Outside the blizzard stilled and the sun came out. Jon peeked out of the blanket pile and out the window and swore. The snowflakes shuddered momentarily.
“Cut it out!” Jon snapped.
Then he reacted to what Jon had said, and the temperature dropped about ten degrees.
“Maybe no one noticed,” said Jon.
There was a rapid knocking on the door. Voices. Shuffling.
Jon squeaked. “Don’t open—”
Derek ignored him and discovered no less than seventeen rifles aimed at his face.
“That was fast,” he said, and focused on bringing peace to the hallway, and stuck out his hand. “Wanna come in? I have ramen.”
The hallway breathed.
The soldiers lowered their guns. A mustached man who was apparently their commander took his proffered hand and shook. “Sure.”
“I still can’t believe you let them in. And gave them our food.”
Derek shrugged, stuffing the remainder of the ramen packaging into the trash, which had already been overflowing in the first place. With the addition of nineteen ramen containers, the trash was going to drown them. “Wasn’t that hard.”
“Wasn’t it terrifying?”
He retrieved the bag from the trash can and headed downstairs and dumped it in the communal one in the cafeteria. He stared at the communal trash can for a moment, thinking. He wondered what the soldiers had come to do. He wondered why anyone would want to shoot down a peace-bringer. He didn’t know.

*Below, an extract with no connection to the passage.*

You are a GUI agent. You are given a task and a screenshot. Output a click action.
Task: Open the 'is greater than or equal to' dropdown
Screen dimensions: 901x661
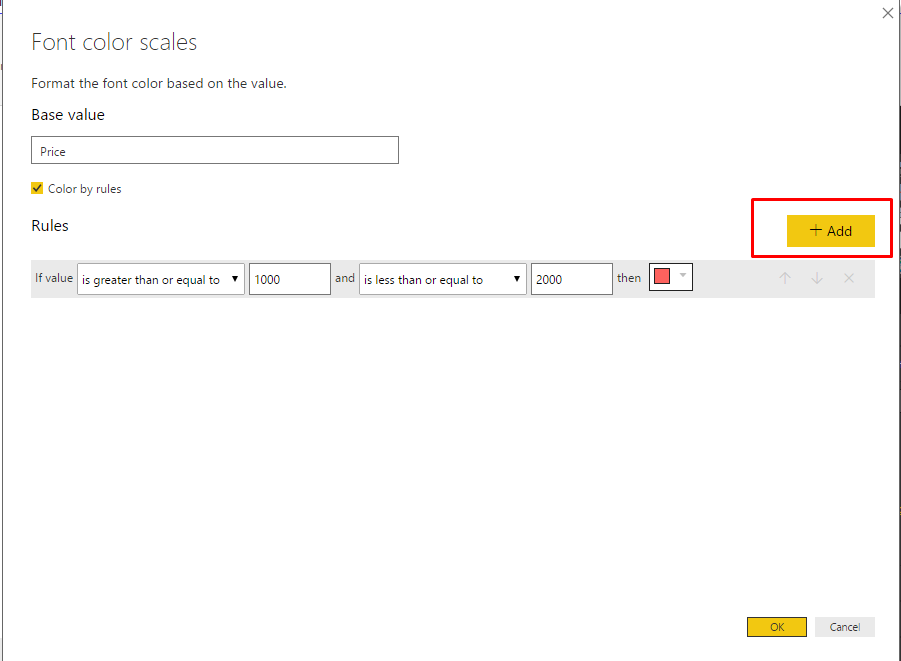(x=160, y=280)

Then he went back upstairs to take a nap.
He was halfway through his math class when the news came: San Francisco had been bombed. The Golden Gate Bridge had collapsed. The shoreline was populated by half-broken buildings and dust.
Classes were let out on a national day of mourning. The world was odd, skies the color of ash. Thirty thousand people. Dead. The sound of hushed phone calls filled the hallways and the streets and the city.
The war, the president declared over the television screens and flashing cameras, had to go on. If the aliens win even more will die. We can not stop. We must not let these deaths go unavenged. We must persevere.
Derek dropped his eyes.
Being the Chosen One wasn’t much use if he didn’t bring peace. He had to get better, and fast.
In the meantime, they had a bunch of cardboard signs.
STOP THE WAR. STOP THE KILLING. SAVE LIVES, said Jon’s. Derek sported the more literary STOP FIGHTING ALREADY, DAMMIT.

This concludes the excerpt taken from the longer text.